Mortgage rules could get much easier

Good news for first home buyers and the upwardly mobile as strict lending rules could be about to be relaxed

Mortgage rules could get much easier

FCA chief executive Nikhil Rathi’s ears are probably still smarting. A few short months ago, a cross-party group of MPs and Lords called the department “incompetent at best, dishonest at worst.”  That came on the back of Chancellor Rachel Reeves’ speech at Mansion House a few days earlier that was followed by a ‘remit’ letter telling the regulator to stop regulating just for the sake of it, and to have an eye on economic growth.

Following on from its dressing down, the FCA has now announced that it is considering relaxing the strict mortgage lending rules introduced after the 2008 financial crisis, sparking a debate on balancing economic growth with consumer protection. The move comes as part of a broader government-led initiative to boost the economy by reducing regulatory barriers.

Read more: FCA says 'don't race to the bottom' as it pushes against deregulation

In a letter to Prime Minister Sir Keir Starmer, Chancellor Rachel Reeves, and Business Secretary Jonathan Reynolds, FCA chief executive Nikhil Rathi highlighted the potential for “deep reforms” to support growth through 2030. The proposals include simplifying responsible lending rules and revisiting affordability stress tests for mortgages. These rules, implemented to curb risky lending practices, require banks to test whether borrowers can handle higher interest rates and limit loans as a multiple of income or property value.

Rathi acknowledged that loosening mortgage rules could increase the number of first-time buyers and help existing homeowners move up the property ladder. However, he emphasised the need for "enduring acceptance" of potential failures and harm as part of risk-based regulatory choices.

“The balance between consumer protection and promoting growth is not an easy one,” he said. In what may be an attempt to push back, he challenged the politicians to give him metrics for "tolerable failures", ensuring that the push for growth does not compromise financial stability.
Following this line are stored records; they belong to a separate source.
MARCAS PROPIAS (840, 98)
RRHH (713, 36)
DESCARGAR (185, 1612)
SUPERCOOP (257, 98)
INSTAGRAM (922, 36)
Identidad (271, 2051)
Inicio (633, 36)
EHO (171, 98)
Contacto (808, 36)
This is not the first warning he has given Reeves or other politicians. Shortly before Reeves’ Mansion House speech he said that these changes would inevitably lead to more failures. “The test will come when things go wrong, and it will be crucial to see how parliament responds,” he said.
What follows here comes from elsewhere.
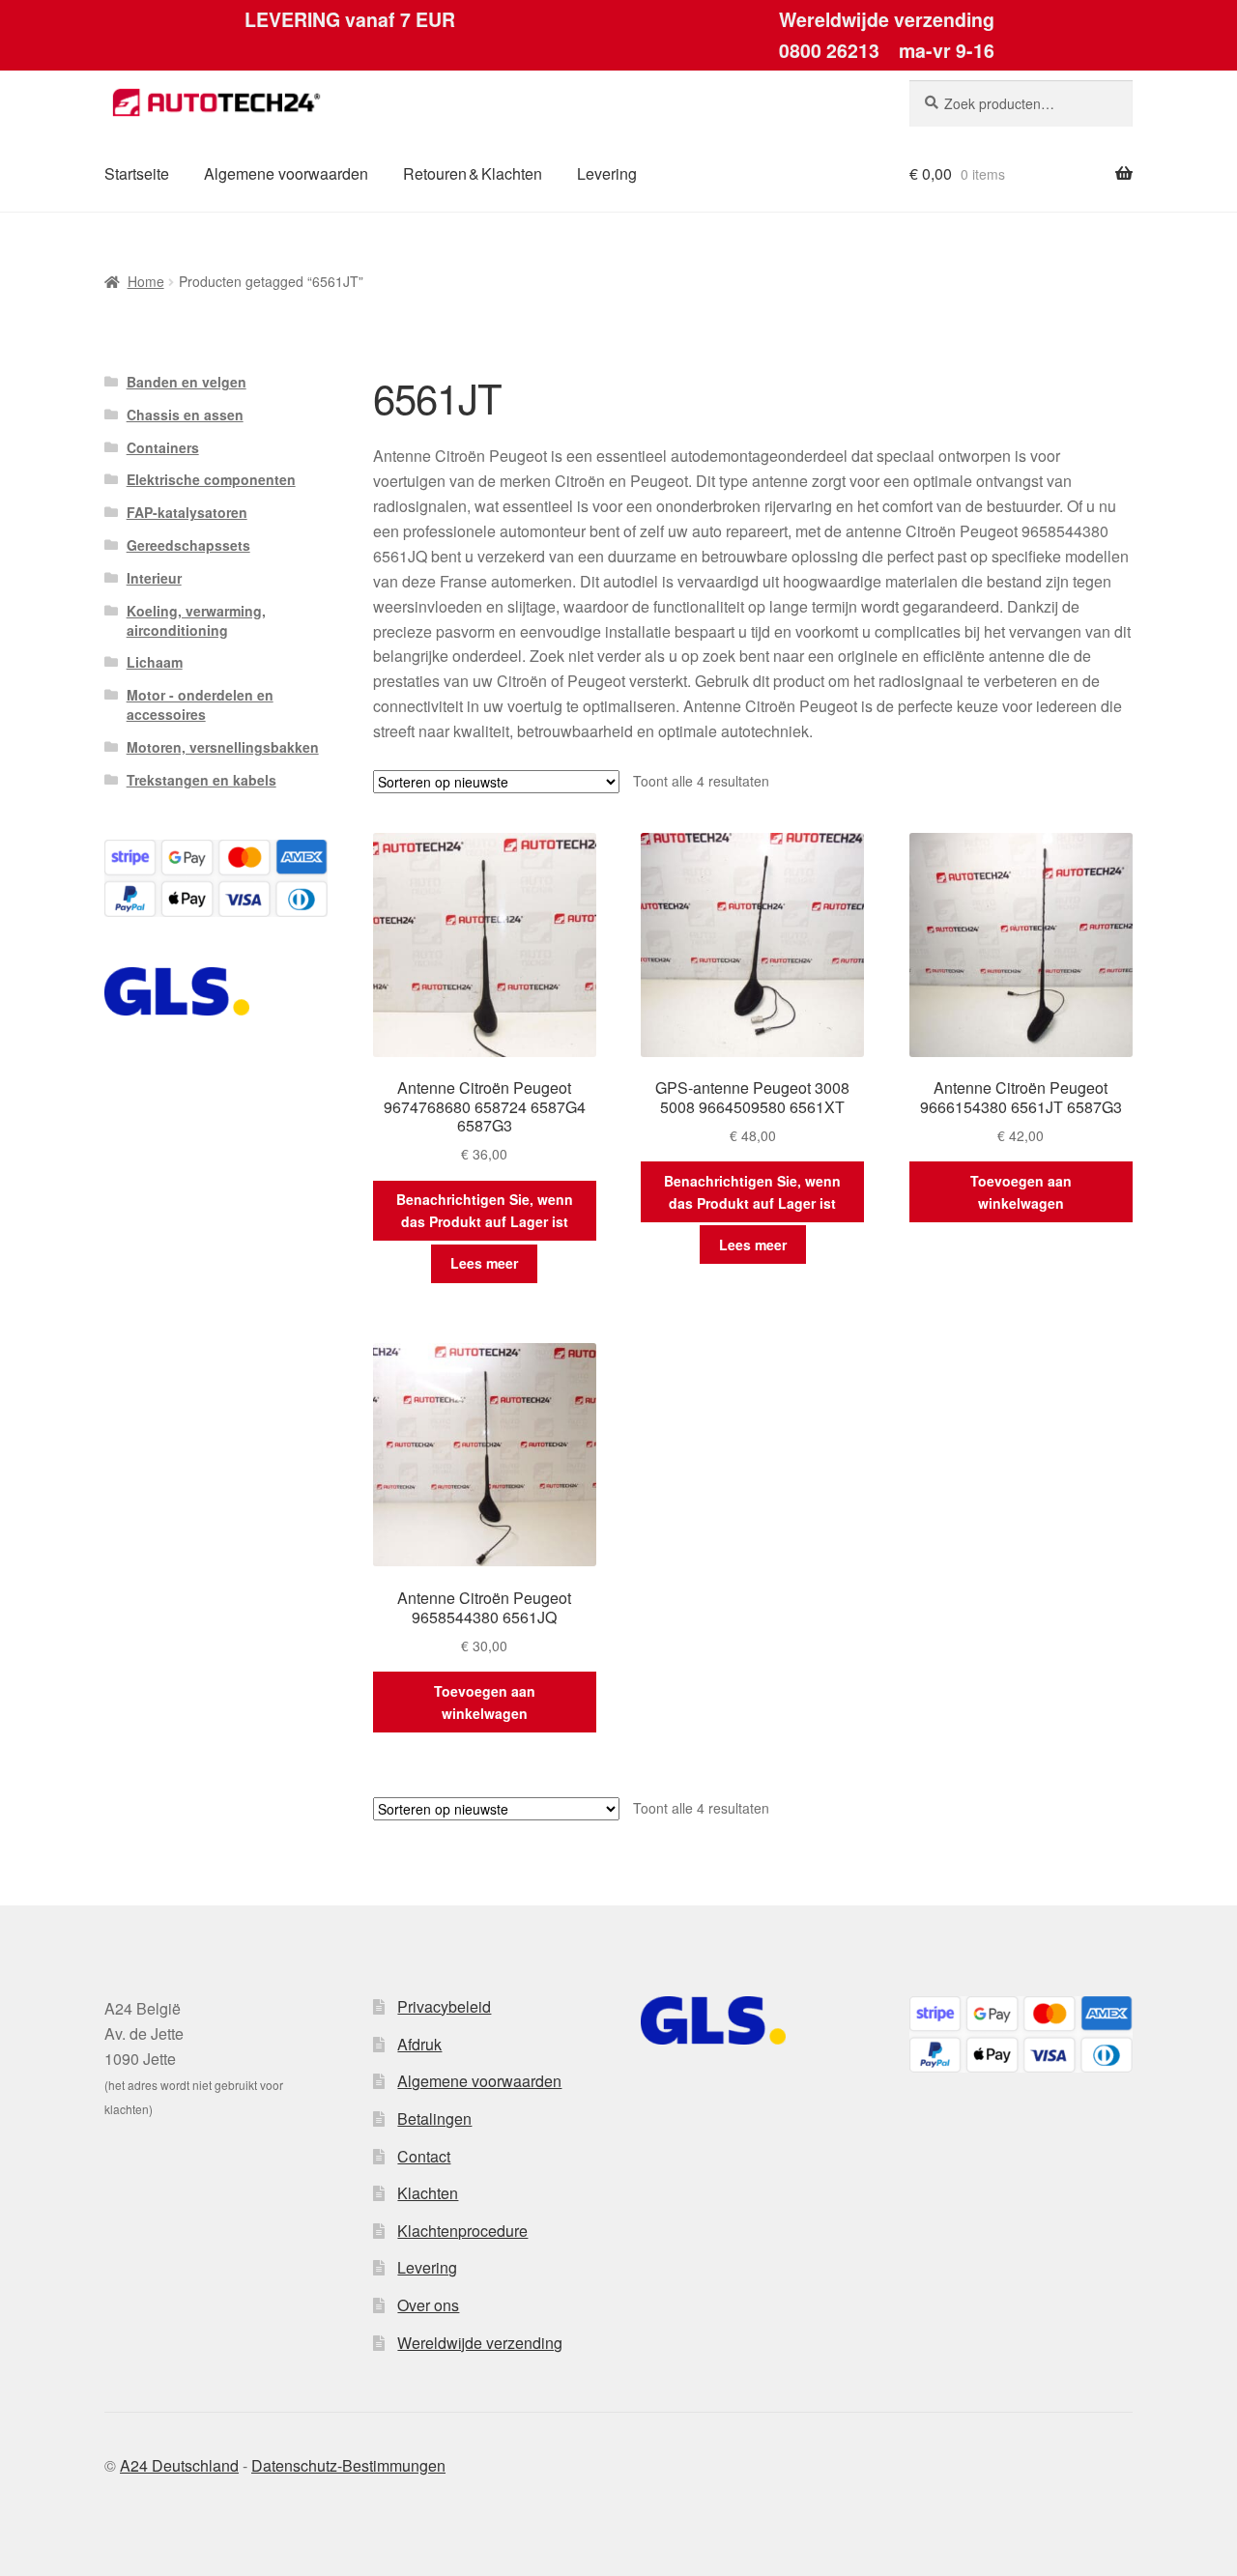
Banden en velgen (186, 381)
Read more: FCA is incompetent or dishonest – lawmakers

The mortgage industry has been quick to praise the moves, with Charles Roe, director of mortgages at UK Finance, welcoming the potential reforms, stating, "Reviewing the mortgage lending rules would help with affordability issues, not just for first-time buyers but also those looking to move further up the housing ladder."

While many in the industry have embraced the prospect of change, some experts remain cautious. Sir Vince Cable, former Liberal Democrat business secretary, warned against repeating the mistakes of the past. “This seems ominously similar to trends two decades ago which culminated in the mad 125% Northern Rock mortgages and self-certification, which did not end well,” he said to the FT. He also cautioned that relaxing rules without increasing housing supply could exacerbate affordability issues by driving up demand.
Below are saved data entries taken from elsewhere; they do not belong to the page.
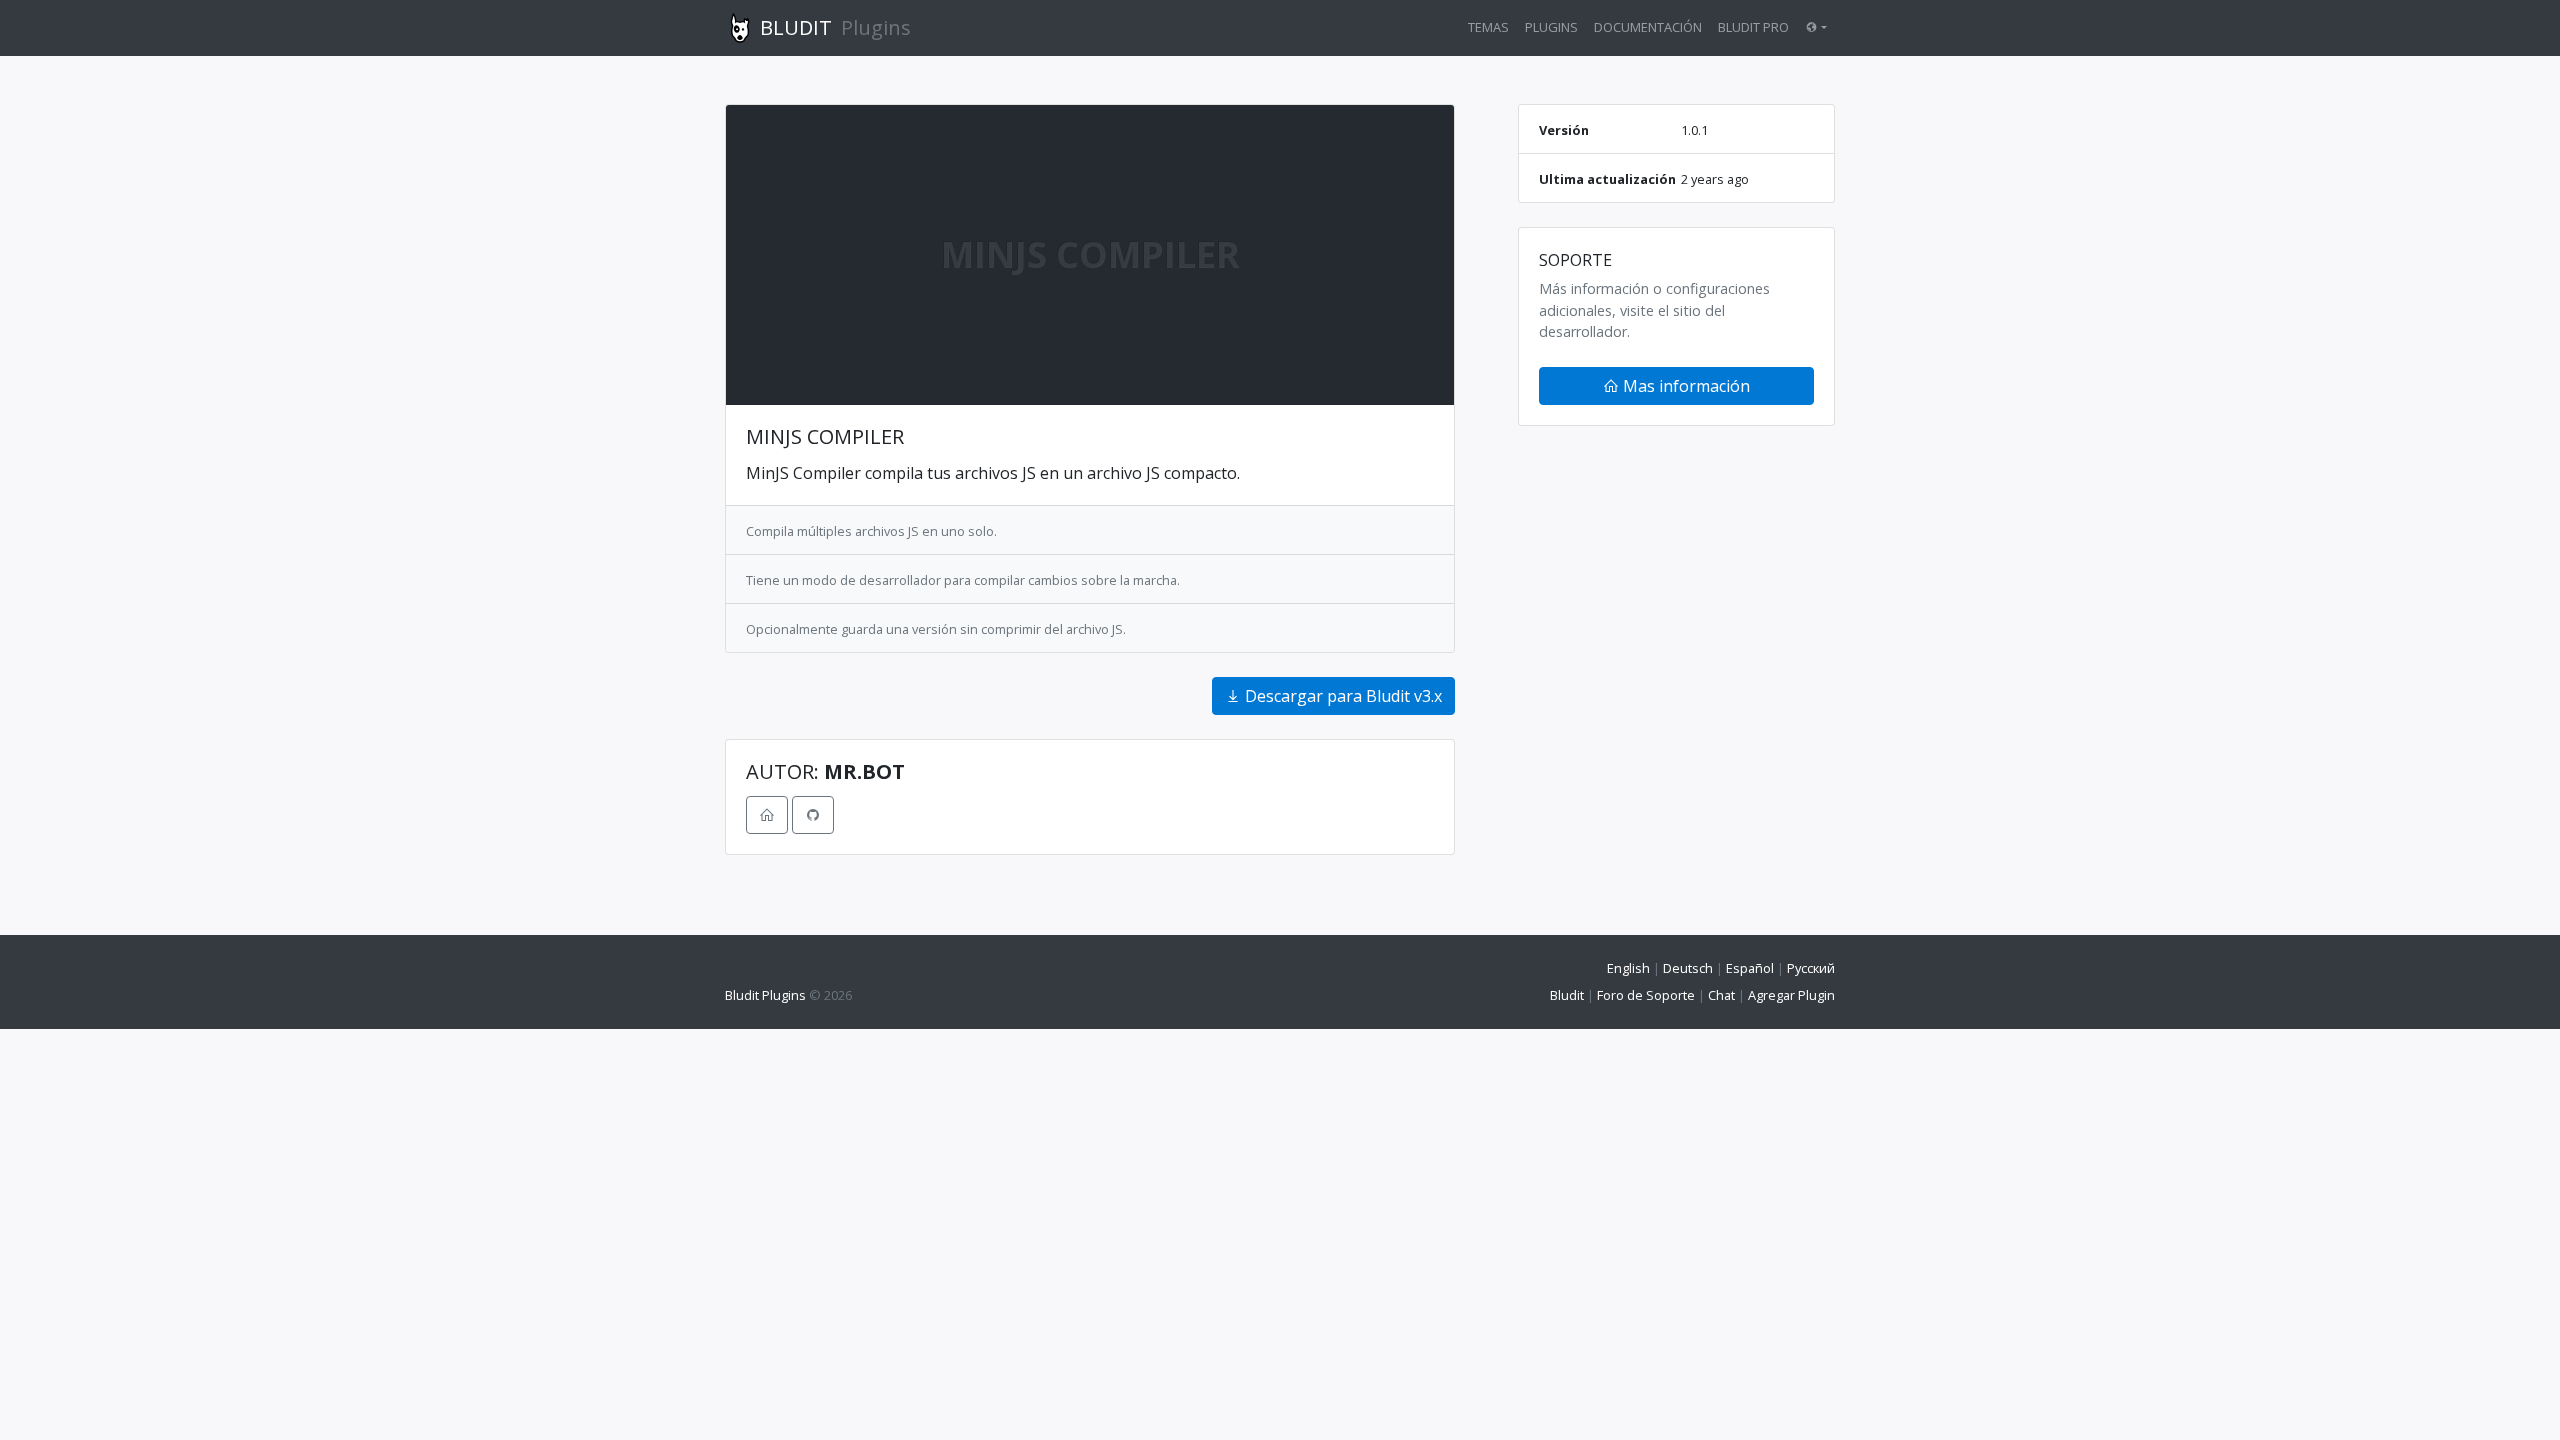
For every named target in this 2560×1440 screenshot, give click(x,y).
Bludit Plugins (765, 995)
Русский (1811, 968)
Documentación (1648, 27)
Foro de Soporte (1646, 995)
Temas (1488, 27)
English (1628, 968)
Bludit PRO (1753, 27)
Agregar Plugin (1791, 995)
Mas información (1684, 386)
The FCA’s letter also floated the idea of scrapping the £100 limit on contactless card transactions, aligning them with digital wallets that set their own limits. Other proposals include streamlining anti-money laundering checks, reducing transaction reporting for companies, and enabling startups to launch with partial authorisation.

Read more: It's not quite "wind your necks in" but maybe "settle down a bit chaps?"

The Treasury has expressed interest in the FCA's recommendations, with Chancellor Reeves pledging to examine them further.

While the FCA’s proposals are aimed at spurring economic growth, they must undergo rigorous consultation and review. The debate underscores the challenge of fostering an environment conducive to growth without compromising financial stability or consumer protection.